━━━ Texto de lectura ━━━
Escribía mi padre hace unos días en Facebook, sobre la libertad. Los adultos mayores ante el encierro han tenido que apelar a un mayor cuidado y a ser muy estrictos con las salidas, los que pueden, porque un buen porcentaje de mayores de 70 años todavía tiene que salir a la calle a buscar cómo sobrevivir.

Según Colpensiones, Colombia cuenta con cerca de dos millones de pensionados; esto corresponde, según el Banco de la República, a un 23% de la población que debería tener pensión. Esta cifra en la misma investigación contrasta con países como Chile, donde se cuenta con una cobertura de más del 87%; y a tal cifra se añade que el 80% de los cotizantes lo hicieron por menos de dos salarios mínimos mensuales. Esta realidad conlleva que el adulto mayor dependa de lo que pueda conseguir o de lo que su familia le colabore.

En la antigüedad, y así funcionó durante muchos años, los hijos eran los encargados de velar por la vejez de sus padres; la inclusión de los derechos sociales y económicos llevó a los países a crear un sistema de ahorro individual, de la solidaridad entre generaciones, que era difícil garantizar; los países confiaron en que cada persona ahorrara para su vejez. En Colombia el sistema empezó siendo público y a partir de la Ley 100 los privados pudieron administrar dicho fondo. Aun así, la informalidad latente en Colombia ha hecho que sea difícil garantizar ese ingreso mínimo para la vejez.

La libertad ha sido el valor más transgredido durante esta pandemia; ante la sorpresa y la incapacidad de controlar el virus, muchos gobiernos optaron por encerrar la población y dejar a su suerte la economía. Dichas medidas fueron imposibles de sostener en largos períodos; la rebeldía de las personas (como en Estados Unidos y Alemania) o el presunto crecimiento inverso de los países, hizo que no se prolongara más de la cuenta. Sin embargo, dicha coerción sirvió para demostrar el gusto de varios mandatarios por el encierro y la necesidad de millones de ciudadanos que simplemente no pueden sentarse en su casa a esperar.
━━━
Lista de tareas:
1) Explica en una a tres oraciones por qué, según el texto sobre los adultos mayores, el adulto mayor en Colombia depende de lo que pueda conseguir o de lo que su familia le colabore.
2) Indica qué cobertura de pensiones tiene Chile según el texto sobre los adultos mayores.
━━━ Material de estudio ━━━
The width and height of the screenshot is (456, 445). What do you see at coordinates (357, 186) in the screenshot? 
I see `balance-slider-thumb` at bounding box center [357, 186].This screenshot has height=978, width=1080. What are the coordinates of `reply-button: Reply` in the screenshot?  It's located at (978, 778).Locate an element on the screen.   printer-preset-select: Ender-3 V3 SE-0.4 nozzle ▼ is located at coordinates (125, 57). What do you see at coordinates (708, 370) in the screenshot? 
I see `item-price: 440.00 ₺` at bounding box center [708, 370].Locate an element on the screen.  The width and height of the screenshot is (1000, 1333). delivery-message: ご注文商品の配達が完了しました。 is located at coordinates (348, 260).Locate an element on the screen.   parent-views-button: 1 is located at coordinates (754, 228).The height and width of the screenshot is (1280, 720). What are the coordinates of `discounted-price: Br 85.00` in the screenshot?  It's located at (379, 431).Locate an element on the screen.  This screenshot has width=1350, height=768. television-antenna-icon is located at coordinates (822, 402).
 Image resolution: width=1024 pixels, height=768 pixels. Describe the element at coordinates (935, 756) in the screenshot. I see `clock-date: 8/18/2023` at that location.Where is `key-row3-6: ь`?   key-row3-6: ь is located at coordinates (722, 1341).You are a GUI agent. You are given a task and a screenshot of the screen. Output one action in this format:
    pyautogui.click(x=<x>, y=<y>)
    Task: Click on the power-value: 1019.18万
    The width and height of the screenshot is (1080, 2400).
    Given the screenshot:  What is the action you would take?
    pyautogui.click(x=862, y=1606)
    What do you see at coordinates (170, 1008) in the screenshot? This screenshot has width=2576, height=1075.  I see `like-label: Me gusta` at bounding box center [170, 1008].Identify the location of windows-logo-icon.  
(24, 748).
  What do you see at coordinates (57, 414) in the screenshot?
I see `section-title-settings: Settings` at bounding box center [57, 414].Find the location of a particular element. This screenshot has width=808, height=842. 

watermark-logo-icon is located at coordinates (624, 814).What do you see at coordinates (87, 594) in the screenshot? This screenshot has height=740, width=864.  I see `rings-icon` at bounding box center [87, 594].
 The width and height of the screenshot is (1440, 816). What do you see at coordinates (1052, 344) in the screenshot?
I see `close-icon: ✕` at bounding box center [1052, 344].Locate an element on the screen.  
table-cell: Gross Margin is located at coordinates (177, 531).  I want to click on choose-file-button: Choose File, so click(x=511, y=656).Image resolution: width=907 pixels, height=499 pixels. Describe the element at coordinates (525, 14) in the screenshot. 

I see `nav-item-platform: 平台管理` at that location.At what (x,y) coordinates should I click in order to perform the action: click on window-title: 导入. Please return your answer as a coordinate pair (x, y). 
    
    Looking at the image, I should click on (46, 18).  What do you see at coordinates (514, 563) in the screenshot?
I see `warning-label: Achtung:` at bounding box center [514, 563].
━━━
Soluciones del ejercicio:
1) Solo alrededor de un 23% de la población que debería tener pensión cuenta con ella, unos dos millones de pensionados. Además, el 80% de los cotizantes lo hicieron por menos de dos salarios mínimos mensuales.

2) Una cobertura de más del 87%.